Rows from a dataset:
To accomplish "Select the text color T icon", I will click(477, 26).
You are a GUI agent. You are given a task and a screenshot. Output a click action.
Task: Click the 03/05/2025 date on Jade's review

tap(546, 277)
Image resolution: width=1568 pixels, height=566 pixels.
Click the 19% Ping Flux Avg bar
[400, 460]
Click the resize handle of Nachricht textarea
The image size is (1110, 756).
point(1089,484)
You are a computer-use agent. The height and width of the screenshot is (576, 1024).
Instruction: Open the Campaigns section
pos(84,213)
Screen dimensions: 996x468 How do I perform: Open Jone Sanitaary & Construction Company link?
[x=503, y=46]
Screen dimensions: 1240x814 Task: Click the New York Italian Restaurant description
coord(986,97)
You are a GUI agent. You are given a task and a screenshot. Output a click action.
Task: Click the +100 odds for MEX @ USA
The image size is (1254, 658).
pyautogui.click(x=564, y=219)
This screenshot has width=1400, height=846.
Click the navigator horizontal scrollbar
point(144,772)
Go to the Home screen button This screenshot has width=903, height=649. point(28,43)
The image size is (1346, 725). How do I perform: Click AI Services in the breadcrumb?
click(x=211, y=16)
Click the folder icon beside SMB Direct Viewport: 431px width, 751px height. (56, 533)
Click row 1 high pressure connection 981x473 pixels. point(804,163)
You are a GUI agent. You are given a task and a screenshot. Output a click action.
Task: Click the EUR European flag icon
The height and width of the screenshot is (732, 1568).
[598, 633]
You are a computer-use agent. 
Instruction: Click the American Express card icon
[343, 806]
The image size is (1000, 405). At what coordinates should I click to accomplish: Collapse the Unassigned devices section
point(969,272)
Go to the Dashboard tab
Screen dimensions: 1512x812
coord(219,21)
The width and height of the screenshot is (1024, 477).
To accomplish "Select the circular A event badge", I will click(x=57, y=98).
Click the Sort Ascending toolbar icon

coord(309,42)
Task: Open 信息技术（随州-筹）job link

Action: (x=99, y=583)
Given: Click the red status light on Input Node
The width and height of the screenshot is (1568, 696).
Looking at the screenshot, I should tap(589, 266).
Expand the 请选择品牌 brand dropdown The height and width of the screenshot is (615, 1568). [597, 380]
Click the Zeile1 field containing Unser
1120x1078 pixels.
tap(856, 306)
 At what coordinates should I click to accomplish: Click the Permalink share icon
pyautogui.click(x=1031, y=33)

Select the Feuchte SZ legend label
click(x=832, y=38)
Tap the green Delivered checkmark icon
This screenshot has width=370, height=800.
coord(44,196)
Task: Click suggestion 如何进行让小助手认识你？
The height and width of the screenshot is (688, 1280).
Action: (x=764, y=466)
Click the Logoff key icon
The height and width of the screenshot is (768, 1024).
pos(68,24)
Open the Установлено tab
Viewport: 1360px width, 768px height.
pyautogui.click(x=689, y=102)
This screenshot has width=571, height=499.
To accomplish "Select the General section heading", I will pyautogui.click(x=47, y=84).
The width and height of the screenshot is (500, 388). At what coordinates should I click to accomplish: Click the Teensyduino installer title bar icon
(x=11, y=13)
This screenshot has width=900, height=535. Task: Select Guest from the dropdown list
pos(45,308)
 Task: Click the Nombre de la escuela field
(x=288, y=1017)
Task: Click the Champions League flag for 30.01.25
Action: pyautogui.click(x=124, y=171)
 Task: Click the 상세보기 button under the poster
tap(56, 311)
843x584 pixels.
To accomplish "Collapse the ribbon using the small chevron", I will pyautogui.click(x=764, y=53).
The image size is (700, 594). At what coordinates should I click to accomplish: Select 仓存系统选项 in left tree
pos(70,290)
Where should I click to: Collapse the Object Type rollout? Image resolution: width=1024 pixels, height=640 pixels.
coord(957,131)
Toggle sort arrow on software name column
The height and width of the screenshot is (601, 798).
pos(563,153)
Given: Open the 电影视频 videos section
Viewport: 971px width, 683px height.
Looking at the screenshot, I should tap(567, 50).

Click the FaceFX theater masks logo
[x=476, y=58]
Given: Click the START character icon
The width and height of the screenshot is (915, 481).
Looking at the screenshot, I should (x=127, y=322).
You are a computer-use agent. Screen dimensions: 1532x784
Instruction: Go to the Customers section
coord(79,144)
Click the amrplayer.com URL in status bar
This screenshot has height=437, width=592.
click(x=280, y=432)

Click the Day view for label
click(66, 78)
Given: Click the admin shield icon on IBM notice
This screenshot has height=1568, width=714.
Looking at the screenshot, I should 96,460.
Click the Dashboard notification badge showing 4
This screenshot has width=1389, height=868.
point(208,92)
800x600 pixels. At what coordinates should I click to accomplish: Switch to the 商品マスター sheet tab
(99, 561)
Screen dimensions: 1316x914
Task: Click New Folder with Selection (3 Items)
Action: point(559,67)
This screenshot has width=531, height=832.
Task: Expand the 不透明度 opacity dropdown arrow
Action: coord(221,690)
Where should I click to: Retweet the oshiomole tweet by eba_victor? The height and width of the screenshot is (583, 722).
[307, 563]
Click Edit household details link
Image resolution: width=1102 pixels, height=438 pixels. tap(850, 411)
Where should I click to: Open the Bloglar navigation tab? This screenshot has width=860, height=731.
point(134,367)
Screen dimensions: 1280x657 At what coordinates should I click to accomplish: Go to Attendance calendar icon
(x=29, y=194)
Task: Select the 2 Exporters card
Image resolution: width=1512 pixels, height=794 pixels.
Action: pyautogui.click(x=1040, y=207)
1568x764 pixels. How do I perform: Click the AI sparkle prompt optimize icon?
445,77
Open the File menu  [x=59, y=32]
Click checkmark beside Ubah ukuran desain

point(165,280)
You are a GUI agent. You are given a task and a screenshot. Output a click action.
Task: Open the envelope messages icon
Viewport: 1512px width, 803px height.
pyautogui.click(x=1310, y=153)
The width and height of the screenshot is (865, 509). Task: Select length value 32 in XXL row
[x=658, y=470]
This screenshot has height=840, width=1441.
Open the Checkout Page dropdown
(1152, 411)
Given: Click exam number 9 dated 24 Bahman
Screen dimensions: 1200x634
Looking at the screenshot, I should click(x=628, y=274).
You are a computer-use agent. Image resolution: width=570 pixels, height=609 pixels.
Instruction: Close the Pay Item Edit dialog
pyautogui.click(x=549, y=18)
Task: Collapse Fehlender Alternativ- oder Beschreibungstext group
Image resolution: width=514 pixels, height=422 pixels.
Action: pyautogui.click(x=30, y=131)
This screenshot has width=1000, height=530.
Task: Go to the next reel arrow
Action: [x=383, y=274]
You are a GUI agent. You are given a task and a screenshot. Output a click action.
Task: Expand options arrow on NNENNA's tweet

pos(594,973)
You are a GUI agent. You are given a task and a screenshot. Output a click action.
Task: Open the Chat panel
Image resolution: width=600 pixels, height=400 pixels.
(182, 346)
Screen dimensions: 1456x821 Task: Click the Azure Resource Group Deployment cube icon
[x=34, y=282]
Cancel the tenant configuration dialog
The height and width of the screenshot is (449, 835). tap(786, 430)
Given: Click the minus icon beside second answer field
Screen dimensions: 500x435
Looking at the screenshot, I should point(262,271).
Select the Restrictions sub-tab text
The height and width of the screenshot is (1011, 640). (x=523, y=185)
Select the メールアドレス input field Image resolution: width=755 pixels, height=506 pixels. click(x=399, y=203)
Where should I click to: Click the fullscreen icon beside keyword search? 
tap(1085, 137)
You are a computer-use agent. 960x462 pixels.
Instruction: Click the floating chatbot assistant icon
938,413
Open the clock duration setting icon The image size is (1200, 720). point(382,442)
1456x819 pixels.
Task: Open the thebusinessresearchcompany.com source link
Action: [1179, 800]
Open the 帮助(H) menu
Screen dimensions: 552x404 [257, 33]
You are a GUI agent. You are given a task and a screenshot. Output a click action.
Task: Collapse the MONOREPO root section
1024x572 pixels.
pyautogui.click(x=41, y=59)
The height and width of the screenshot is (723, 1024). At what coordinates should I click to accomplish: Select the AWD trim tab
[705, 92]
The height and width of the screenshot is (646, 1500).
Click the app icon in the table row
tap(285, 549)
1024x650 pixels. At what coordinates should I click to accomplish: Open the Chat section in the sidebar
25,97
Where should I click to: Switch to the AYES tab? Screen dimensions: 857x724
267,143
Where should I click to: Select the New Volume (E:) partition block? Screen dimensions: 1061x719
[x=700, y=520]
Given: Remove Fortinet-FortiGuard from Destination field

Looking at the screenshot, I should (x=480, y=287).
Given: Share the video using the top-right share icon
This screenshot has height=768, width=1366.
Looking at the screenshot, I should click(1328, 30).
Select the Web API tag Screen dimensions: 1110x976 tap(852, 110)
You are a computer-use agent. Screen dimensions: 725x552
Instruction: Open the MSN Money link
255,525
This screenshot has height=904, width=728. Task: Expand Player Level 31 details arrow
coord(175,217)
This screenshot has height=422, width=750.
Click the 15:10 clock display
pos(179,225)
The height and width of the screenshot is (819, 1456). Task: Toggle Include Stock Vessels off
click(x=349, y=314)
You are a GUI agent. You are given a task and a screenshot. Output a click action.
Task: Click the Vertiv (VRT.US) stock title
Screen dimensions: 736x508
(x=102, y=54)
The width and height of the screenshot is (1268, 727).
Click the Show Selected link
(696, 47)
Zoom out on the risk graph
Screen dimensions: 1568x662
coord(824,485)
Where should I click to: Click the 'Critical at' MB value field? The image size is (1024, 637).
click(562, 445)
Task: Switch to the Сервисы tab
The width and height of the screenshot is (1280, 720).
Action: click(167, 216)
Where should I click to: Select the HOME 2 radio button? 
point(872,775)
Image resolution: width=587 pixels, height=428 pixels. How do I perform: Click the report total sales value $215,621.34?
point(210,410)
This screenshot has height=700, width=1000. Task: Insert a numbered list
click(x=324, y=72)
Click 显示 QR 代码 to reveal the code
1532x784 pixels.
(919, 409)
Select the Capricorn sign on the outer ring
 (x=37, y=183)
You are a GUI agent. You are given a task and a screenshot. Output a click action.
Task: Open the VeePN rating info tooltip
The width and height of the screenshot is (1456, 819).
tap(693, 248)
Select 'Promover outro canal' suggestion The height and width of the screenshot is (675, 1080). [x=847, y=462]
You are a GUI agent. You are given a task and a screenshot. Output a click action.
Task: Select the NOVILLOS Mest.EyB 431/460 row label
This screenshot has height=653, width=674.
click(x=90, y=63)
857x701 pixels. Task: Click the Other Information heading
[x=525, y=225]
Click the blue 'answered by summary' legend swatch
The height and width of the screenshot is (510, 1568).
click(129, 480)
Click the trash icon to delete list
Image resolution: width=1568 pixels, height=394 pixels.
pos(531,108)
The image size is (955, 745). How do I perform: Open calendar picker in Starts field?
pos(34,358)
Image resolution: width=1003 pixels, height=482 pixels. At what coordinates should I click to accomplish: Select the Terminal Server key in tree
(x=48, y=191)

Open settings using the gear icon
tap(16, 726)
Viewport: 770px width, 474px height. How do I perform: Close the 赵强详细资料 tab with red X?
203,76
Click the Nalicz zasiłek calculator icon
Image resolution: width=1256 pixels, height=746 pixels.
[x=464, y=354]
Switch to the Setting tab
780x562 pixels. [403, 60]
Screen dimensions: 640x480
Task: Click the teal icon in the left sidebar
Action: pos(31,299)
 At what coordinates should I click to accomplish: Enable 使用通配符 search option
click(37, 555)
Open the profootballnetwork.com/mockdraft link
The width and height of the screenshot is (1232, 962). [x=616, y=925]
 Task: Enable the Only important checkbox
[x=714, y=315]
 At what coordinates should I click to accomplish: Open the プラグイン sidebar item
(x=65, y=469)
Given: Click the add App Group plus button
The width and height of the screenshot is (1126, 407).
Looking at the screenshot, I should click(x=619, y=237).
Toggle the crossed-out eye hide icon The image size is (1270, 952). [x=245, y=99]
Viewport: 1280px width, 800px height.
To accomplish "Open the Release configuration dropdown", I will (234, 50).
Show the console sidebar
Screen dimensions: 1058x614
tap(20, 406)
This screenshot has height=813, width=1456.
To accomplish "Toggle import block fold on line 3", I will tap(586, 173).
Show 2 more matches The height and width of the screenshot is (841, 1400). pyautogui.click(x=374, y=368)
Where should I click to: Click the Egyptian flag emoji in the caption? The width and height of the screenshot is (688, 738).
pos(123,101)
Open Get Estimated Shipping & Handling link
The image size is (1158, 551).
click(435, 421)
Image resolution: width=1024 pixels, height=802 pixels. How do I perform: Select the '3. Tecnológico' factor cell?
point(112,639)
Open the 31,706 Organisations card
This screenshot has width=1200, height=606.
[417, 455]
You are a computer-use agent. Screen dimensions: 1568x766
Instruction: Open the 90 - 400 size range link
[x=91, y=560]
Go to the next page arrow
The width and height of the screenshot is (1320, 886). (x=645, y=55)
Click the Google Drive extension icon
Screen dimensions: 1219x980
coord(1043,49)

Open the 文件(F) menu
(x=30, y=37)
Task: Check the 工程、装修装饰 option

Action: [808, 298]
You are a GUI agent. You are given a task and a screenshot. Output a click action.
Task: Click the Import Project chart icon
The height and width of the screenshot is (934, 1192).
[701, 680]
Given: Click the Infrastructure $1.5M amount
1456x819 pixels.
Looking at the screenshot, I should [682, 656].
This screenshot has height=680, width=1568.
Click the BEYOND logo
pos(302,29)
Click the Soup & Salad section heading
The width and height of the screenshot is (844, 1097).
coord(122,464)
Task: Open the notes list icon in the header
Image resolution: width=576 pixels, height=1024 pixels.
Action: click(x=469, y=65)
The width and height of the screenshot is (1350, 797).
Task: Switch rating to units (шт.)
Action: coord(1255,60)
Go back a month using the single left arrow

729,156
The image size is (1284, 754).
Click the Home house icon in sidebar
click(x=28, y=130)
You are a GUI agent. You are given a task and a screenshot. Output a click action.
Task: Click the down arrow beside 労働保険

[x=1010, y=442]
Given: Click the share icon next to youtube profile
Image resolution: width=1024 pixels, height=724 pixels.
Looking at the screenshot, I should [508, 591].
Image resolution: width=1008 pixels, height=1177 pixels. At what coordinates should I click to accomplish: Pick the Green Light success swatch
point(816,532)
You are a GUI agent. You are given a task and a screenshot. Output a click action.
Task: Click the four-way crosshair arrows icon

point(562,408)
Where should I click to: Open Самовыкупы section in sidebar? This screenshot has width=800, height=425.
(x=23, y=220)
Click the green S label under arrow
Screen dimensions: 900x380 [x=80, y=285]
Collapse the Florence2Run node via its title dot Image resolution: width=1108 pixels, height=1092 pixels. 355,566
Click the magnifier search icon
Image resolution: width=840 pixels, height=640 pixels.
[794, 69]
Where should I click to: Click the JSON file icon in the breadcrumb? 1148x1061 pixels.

## WHAT IS REQUIRED:
Rewrite the rows from the very first one through the line containing "tap(546, 277)" as a numbered list, dropping any blank lines.

## OUTPUT FOR THIS TASK:
1. To accomplish "Select the text color T icon", I will click(477, 26).
2. You are a GUI agent. You are given a task and a screenshot. Output a click action.
3. Task: Click the 03/05/2025 date on Jade's review
4. tap(546, 277)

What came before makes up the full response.